Abbas: Palestine “Would Accept UN Non-Member Status”
Palestinian President Mahmoud Abbas has said that, should Israel not resume peace talks, he would be ready to accept ‘non-member state’ status at the United Nations.
This is the latest comment since last September’s previous Palestinian bid for full member status fell apart when the United States said it would veto. Security Council backing is required for bids for full UN membership and Israel is strongly opposed to any Palestinian bid for UN state recognition over fears it is part of a plan to delegitimise the state of Israel.
Mr. Abbas recently told reporters at a conference in Paris that if Israel decided not to restart negotiations, “we will of course go to the (UN) General Assembly to obtain non-member status.”
Palestine currently has ‘observer’ status at the UN, meaning without voting rights. To upgrade to ‘non-member state’ status would give the country the right to sign certain international treaties, such as the Rome Statute of the International Criminal Court.
Other entities with ‘non-member state’ status include the Vatican, which does not have voting rights either. Approval of the status requires a majority vote from the 193-member UN General Assembly and the Palestinian bid for full member status last year was already backed by 120 Assembly members. In theory, therefore, Palestine is almost certain to gain the ‘non-member status’ should they apply.
One full country leader lending support to the potential bid is France. In a statement, at the same news conference as President Abbas, recently elected President Francois Hollande reversed French policy towards the Palestinians:
“Today, we must do everything to facilitate the recognition of a Palestinian State via a negotiated process.”
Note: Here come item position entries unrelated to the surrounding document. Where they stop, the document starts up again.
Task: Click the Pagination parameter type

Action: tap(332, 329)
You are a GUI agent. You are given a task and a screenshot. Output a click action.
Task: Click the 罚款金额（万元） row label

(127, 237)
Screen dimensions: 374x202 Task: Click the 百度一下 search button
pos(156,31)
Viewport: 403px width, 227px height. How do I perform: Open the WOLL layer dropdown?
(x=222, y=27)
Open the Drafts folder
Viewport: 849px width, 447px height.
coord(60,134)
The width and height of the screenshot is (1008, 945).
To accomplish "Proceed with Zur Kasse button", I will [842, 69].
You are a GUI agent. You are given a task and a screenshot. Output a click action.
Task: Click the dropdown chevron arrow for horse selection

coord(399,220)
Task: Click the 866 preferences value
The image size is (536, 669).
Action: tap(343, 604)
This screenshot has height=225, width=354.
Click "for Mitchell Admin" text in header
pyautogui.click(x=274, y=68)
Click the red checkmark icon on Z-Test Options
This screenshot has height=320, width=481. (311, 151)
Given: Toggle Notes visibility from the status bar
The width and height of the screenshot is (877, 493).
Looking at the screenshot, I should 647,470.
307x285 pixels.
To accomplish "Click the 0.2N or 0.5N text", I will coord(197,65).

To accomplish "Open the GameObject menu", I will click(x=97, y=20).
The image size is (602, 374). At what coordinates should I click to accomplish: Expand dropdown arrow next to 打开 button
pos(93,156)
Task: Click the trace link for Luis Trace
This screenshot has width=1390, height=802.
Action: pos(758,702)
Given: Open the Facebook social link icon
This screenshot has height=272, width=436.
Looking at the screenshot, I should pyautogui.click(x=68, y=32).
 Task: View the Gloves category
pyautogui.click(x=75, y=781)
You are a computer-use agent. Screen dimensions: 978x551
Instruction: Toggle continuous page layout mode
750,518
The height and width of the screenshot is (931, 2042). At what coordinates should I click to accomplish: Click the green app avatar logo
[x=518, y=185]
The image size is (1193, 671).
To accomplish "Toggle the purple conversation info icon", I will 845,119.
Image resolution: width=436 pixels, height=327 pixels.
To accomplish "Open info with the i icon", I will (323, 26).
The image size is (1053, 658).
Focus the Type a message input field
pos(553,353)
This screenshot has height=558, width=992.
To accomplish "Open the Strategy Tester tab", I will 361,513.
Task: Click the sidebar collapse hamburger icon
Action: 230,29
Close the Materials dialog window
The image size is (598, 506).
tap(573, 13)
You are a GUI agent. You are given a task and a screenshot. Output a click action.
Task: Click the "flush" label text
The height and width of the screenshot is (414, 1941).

Recent peace talks between the Israeli and Palestinian governments fell apart in late 2010 when the Palestinians walked out in protest at the building of Jewish settlements in the occupied West Bank.
Palestine is currently a full member of the cultural arm of the UN, Unesco.
This was not without its controversy. Upon Palestine’s election to the body, the Obama Administration said it would cut funding to Unesco. Its membership dues currently provide around one fifth of the organizations budget.
Palestinian membership to Unesco has broadly been welcomed and seen as a step towards improving and strengthening the Palestinian’s position at the UN.